GONYEA: As for advice he's getting from members of Congress in his own party about the war, he acknowledged that there is nervousness, especially with midterm elections this November. But he said that's to be expected in Washington.

President BUSH: I think I can remember '02 before the elections, there was a certain nervousness, there was a lot of people in Congress that weren't sure if I was going to make it in '04 and whether or not I'd drag the ticket down. So there's a certain unease as you head into an election year, I understand that…
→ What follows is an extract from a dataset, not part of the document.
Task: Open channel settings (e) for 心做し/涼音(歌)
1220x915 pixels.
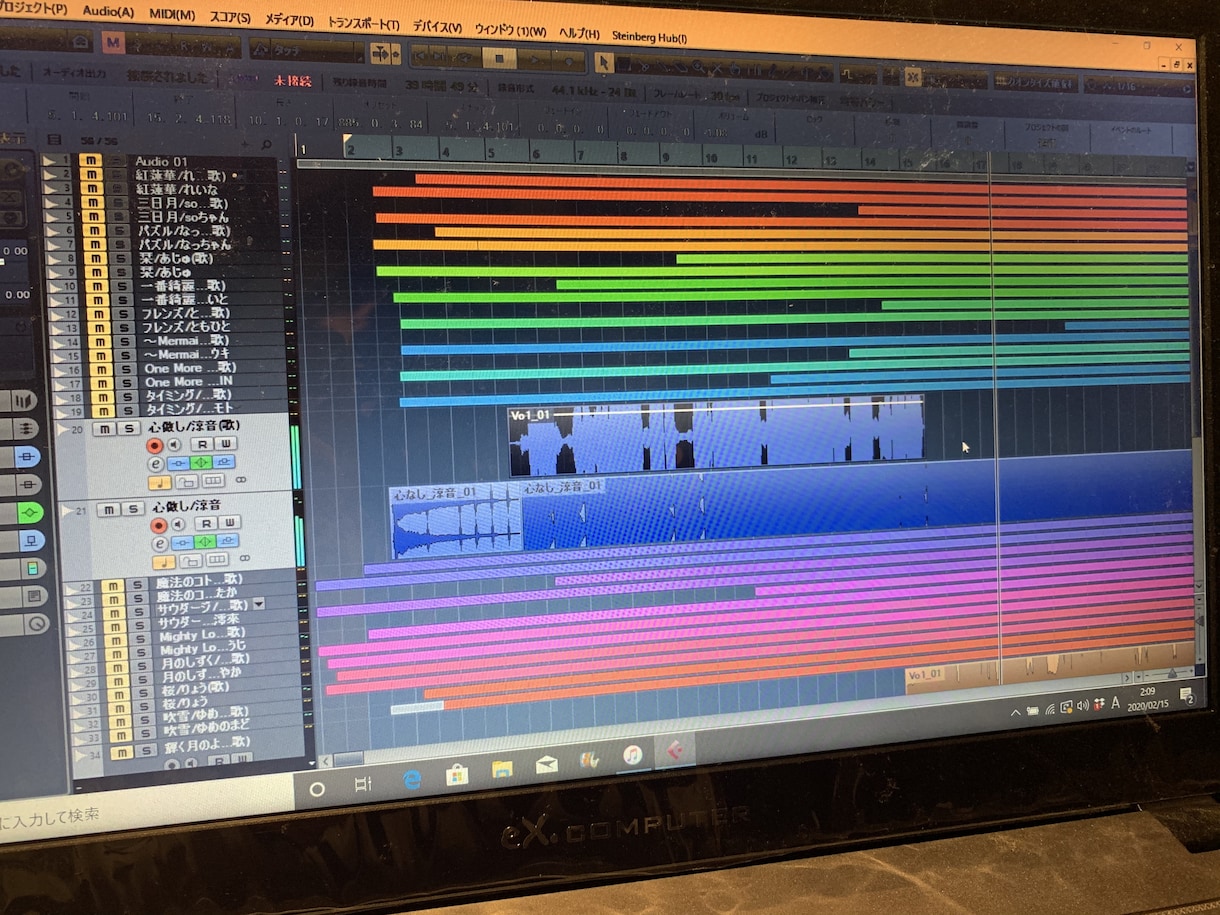Action: (x=156, y=463)
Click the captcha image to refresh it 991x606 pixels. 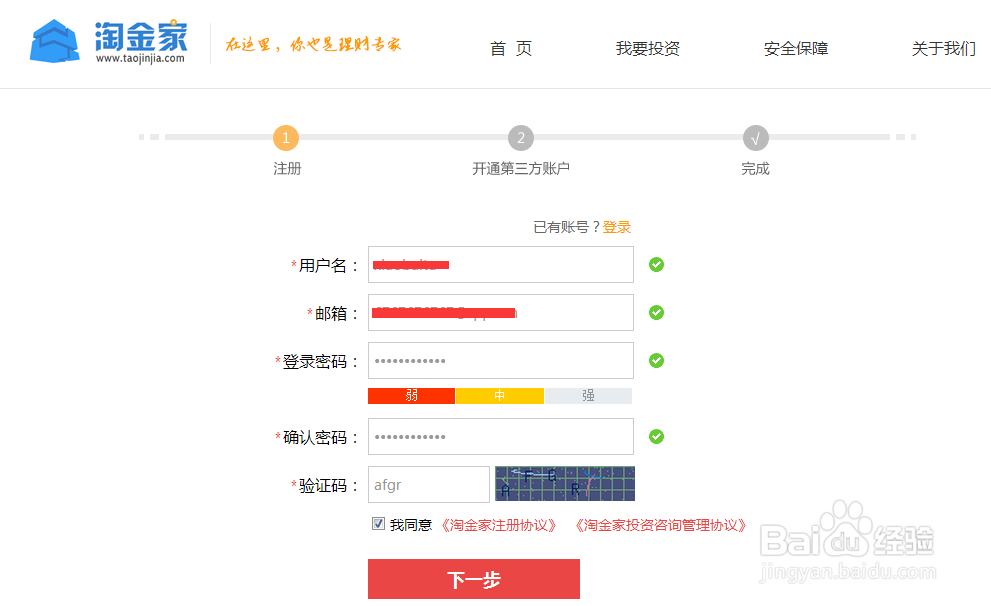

GONYEA: And the president, perhaps trying to make the point that he's ready to face the toughest questions people have about the war did something he hasn't done in more than three years: he took a question yesterday from one of his most vocal critics: Journalist Helen Thomas, who has covered every president going back to Kennedy and who currently works as a columnist for the Hearst Newspapers. In the past, she's described Mr. Bush as the worst president ever. Here's her question yesterday.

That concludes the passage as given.